What is the increase in temperature necessary for a hydrogen gas, initially at 0°C, to increase its volume by 5% at constant pressure?
Do you assume H2 is an ideal gas? (V1/T1) = (V2/T2)
For V1 use ANY convenient number, say 100 mL. Then for V2 you use 105. T1 is 273; T2 will be in kelvin.
Why did the hydrogen gas go on a diet? Because it wanted to expand its volume by 5%! *Ba dum tss* But in all seriousness, to answer your question, we can use Charles's Law to find the increase in temperature. Charles's Law states that at constant pressure, the volume of a gas is directly proportional to its temperature. Since the initial temperature is 0°C, we can convert it to Kelvin by adding 273.15 to get 273.15 K. Now let's do some calculations! If a 5% increase in volume is desired, we can use the formula (Vf - Vi) / Vi = 5% (or 0.05). Plugging in the values, we get (Vf - Vi) / Vi = 0.05. Since pressure is constant, we can say that Vf / Vi = Tf / Ti.

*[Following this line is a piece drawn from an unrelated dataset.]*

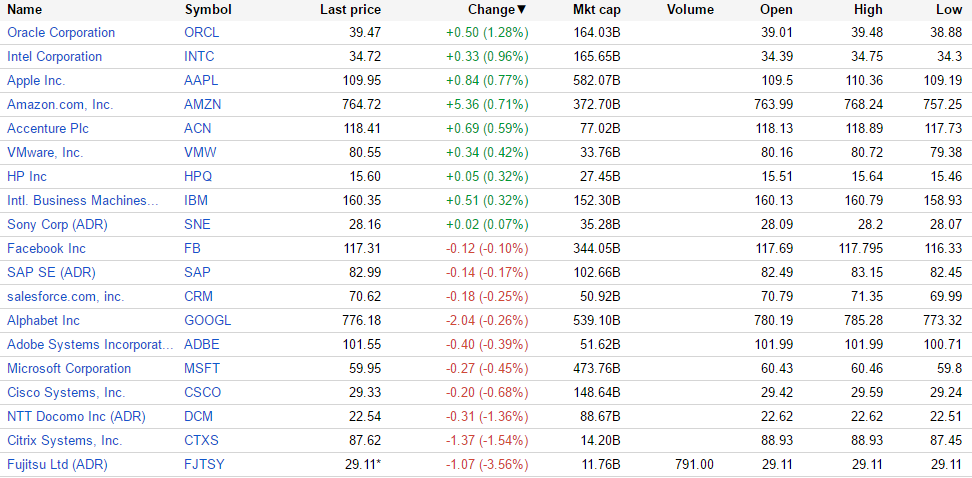Click the AAPL ticker symbol
Viewport: 972px width, 478px height.
(202, 81)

Rearranging the equation, we get Tf = Ti * (Vf / Vi). Plugging in the values, we find Tf = 273.15 K * (1 + 0.05) = 273.15 K * 1.05. So the increase in temperature necessary would be approximately 286.81 K. Voila!
To calculate the increase in temperature necessary for a hydrogen gas, initially at 0°C, to increase its volume by 5% at constant pressure, you can use Charles' Law, which states that the volume of a gas is directly proportional to its temperature (in Kelvin) at constant pressure.

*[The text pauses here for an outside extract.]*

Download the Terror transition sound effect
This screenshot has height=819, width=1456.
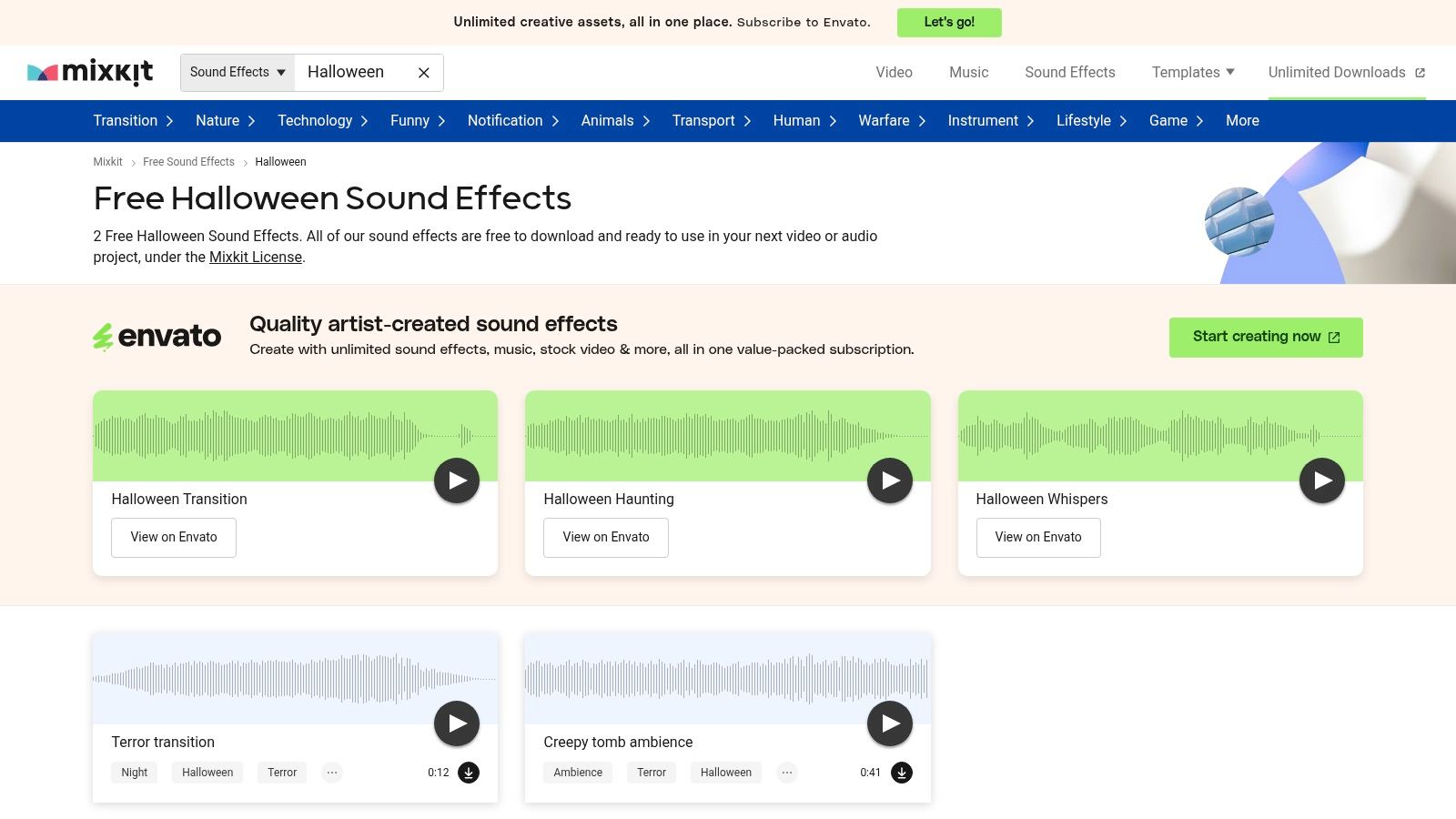coord(469,773)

First, convert the initial temperature from Celsius to Kelvin:
T(initial) in Kelvin = T(initial in Celsius) + 273.15
T(initial) in Kelvin = 0 + 273.15 = 273.15 K
Next, calculate the final volume:
V(final) = V(initial) × (1 + 5%)
V(final) = V(initial) × (1 + 0.05)
Since the pressure is constant, we can assume that the ratio of V(initial) to V(final) is the same as the ratio of T(initial) to T(final):
V(initial) / V(final) = T(initial) / T(final)

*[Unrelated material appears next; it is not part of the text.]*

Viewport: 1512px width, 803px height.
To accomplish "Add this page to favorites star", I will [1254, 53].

Substituting the values we have:
V(initial) / V(initial) × (1 + 0.05) = T(initial) / T(final)
(1 + 0.05) = T(initial) / T(final)
Rearranging the equation to solve for T(final):
T(final) = T(initial) / (1 + 0.05)
T(final) = 273.15 K / 1.05
Calculating T(final):
T(final) ≈ 260.14 K
Therefore, the increase in temperature necessary for a hydrogen gas, initially at 0°C, to increase its volume by 5% at constant pressure, is approximately 260.14 K.
To determine the increase in temperature necessary for a hydrogen gas to increase its volume by 5% at constant pressure, we need to use Charles's Law, which states that for a given amount of gas at a constant pressure, the volume of the gas is directly proportional to its temperature.
Here's how we can approach this problem:
Step 1: Convert the initial temperature from Celsius to Kelvin.
To convert Celsius to Kelvin, we add 273.15 to the Celsius value.
Initial temperature in Kelvin = 0 + 273.15 = 273.15 K
Step 2: Calculate the final volume.
Since the volume increases by 5%, we can calculate it using the formula:
Final volume = Initial volume + (5% of Initial volume)
Note that we are assuming the pressure is constant.
Step 3: Calculate the final temperature.
Next, we can use Charles's Law to calculate the final temperature using the formula:
Final temperature = (Final volume / Initial volume) * Initial temperature
Let's plug in the values and calculate the final temperature:
Assuming the initial volume is V0 and the final volume is Vf:
Vf = V0 + (5/100) * V0 = V0 + 0.05V0 = 1.05V0 (since 5% is equal to 0.05)
Final temperature = (Vf / V0) * Initial temperature = (1.05V0 / V0) * 273.15 K
Simplifying the expression:
Final temperature = 1.05 * 273.15 K = 286.81 K
Therefore, the increase in temperature necessary for a hydrogen gas, initially at 0°C, to increase its volume by 5% at constant pressure is approximately 13.81 K (or 13.81°C).